The future strategy ideas for PHF primarily focus on the long term and sustainable changes that can be made in the lives of children in distress. Our research has pointed at the lack of information on repatriation and a detailed study of its impact. We may conclude that there exists limited information on what happens to children at shelters/homes or what happens to them after the age of 18. It is our belief that children in conflict with the law are erstwhile children in need for care and protection and that there is an urgent need to restore children’s dignity. Based on the study of approaches and strategies of NGOs working with runaway children and an analysis of the primary issues concerning children in distress the following suggestions for PHF’s future strategy have been made:

  1. At the micro level, PHF’s continued support to NGOs working with children in distress will be most meaningful through direct implementation of the programme among children in distress.
    1. Training modules at After Care Homes to deal with the baggage of trauma and fear using creative arts, drawing and theatre to work with
      the inner systems of the children in distress.
    2. Using music and theatre as a recreational facility at children’s homes for community building and personal development. The programme could focus on children-at-risk and urban youth through creating participative music education programs and life-skills.
  2. At the meso level, PHF can look at supporting and taking forward some innovative and established NGOs that are running programmes which have been successfully franchised nationally and internationally with the aim to restore children’s dignity.

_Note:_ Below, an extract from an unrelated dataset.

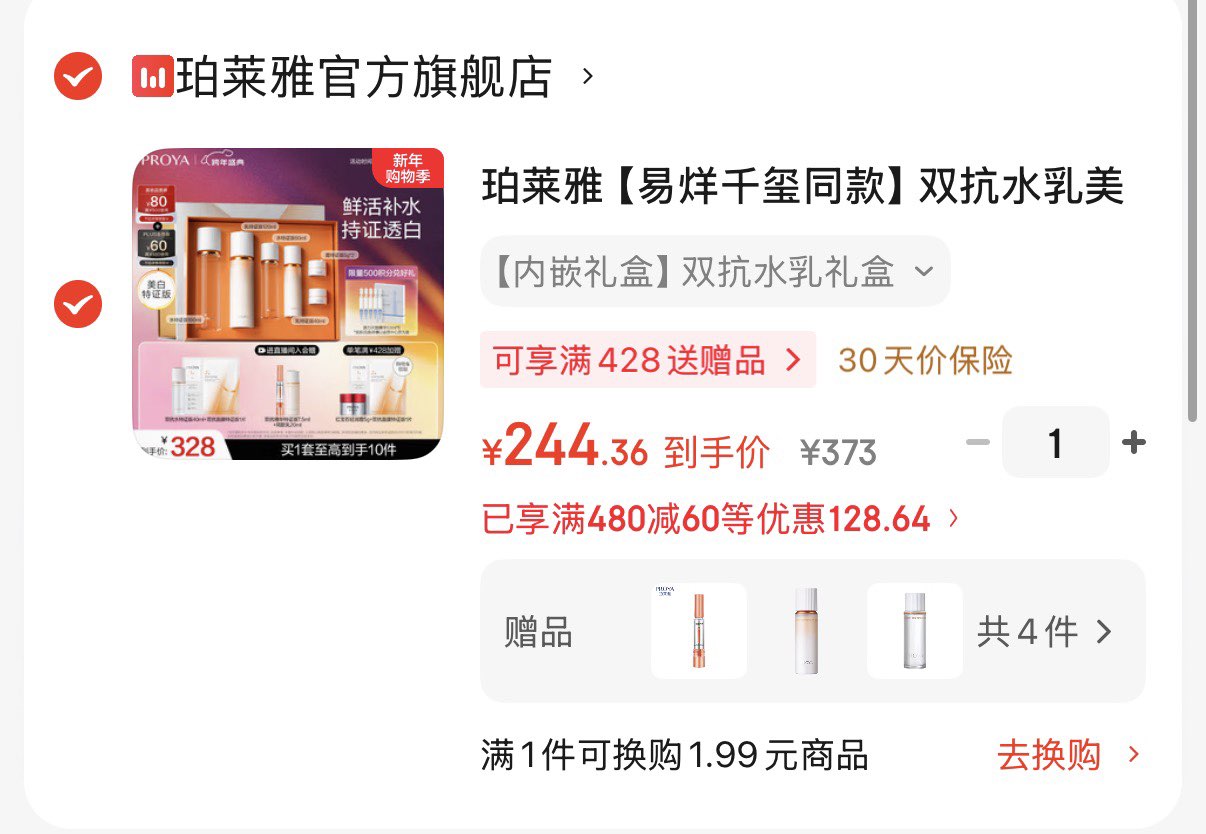Click the arrow next to 去换购
This screenshot has width=1206, height=834.
tap(1133, 755)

    1. NGOs that run successful vocational training programmes with street children trained by eminent institutions in the field, directly impacting the children who undergo trained and find a job.

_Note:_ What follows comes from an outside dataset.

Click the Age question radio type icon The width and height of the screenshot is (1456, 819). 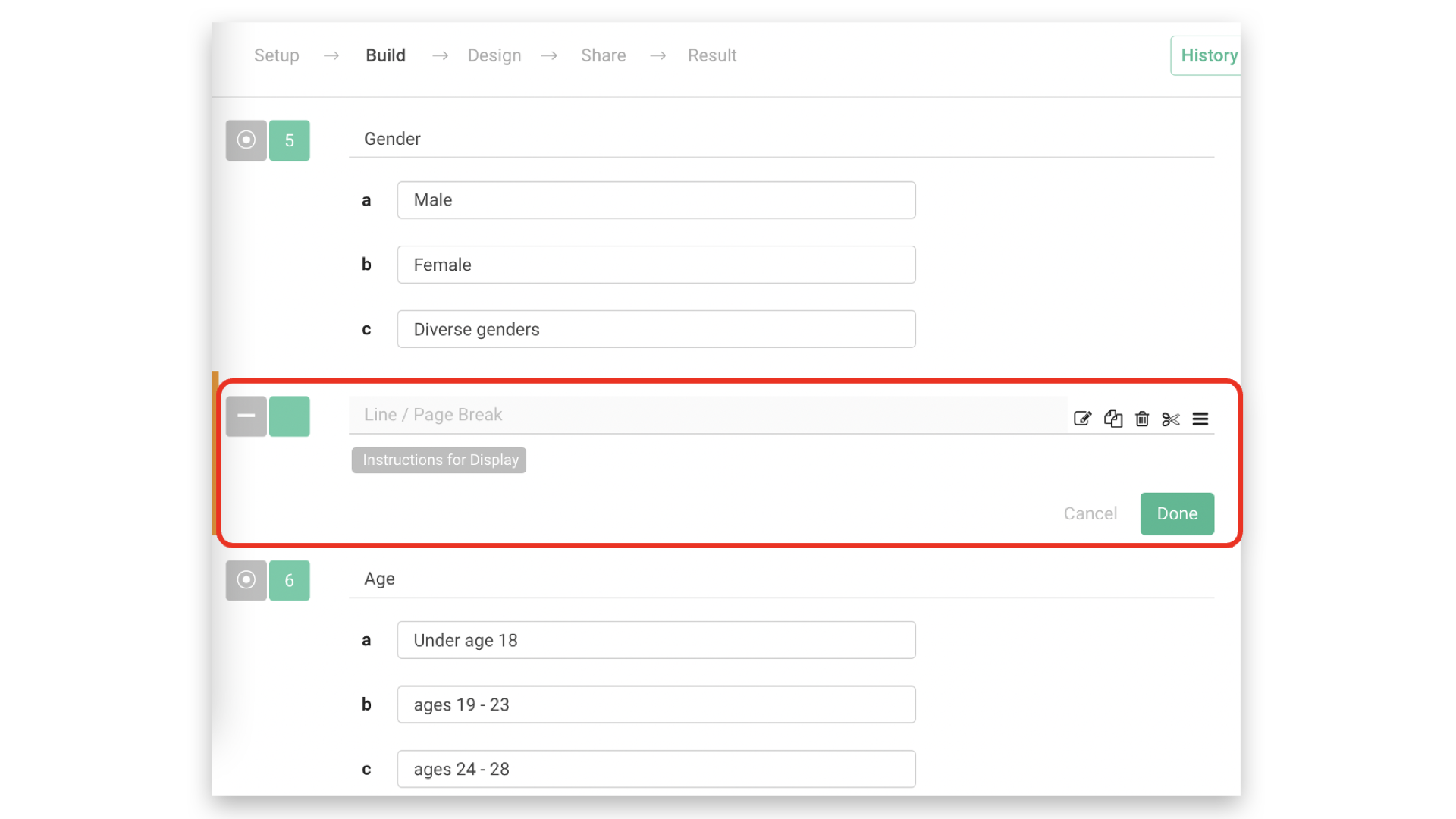point(246,580)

    2. Fellowships could be given to street children who may want to study/ train further for a limited period of time.
  3. At the meta level, PHF may look at the option of supporting research with a focus on gaps in information areas on children in distress by sponsoring research in institutions of repute creating knowledge and information on children in distress.
    1. Areas of research: While attention has been given increasingly to children in distress some gaps persist. A long-term longitudinal study, monitoring the movement/ rehabilitation of runaway children is likely to help understand the actual impact of repatriation. Similarly, the way life unfolds for institutionalised children will also help us understand and compare the two primary approaches towards working with runaway children.
    2. Another area for research is to understand the extent of drug abuse among the street children and explore the link between juvenile crime and drug addiction. Sponsoring of research at academic institutions of repute could be explored further.
  4. Finally, PHF’s support can play a crucial role in policy advocacy at the macro level. This could be done through creating a network and/or successful partnerships with NGOs that work with children in distress and those NGOs that focus on advocacy.

Judiciary focussed advocacy could help in supporting campaign on runaway children with a focus on the role of Judiciary.

With these strategy ideas, PHF can contribute further towards a life of safety, dignity and care for children in distress, a sincere step towards helping them to realise their potential and enjoy a better quality of life, thereby restoring their lost childhood.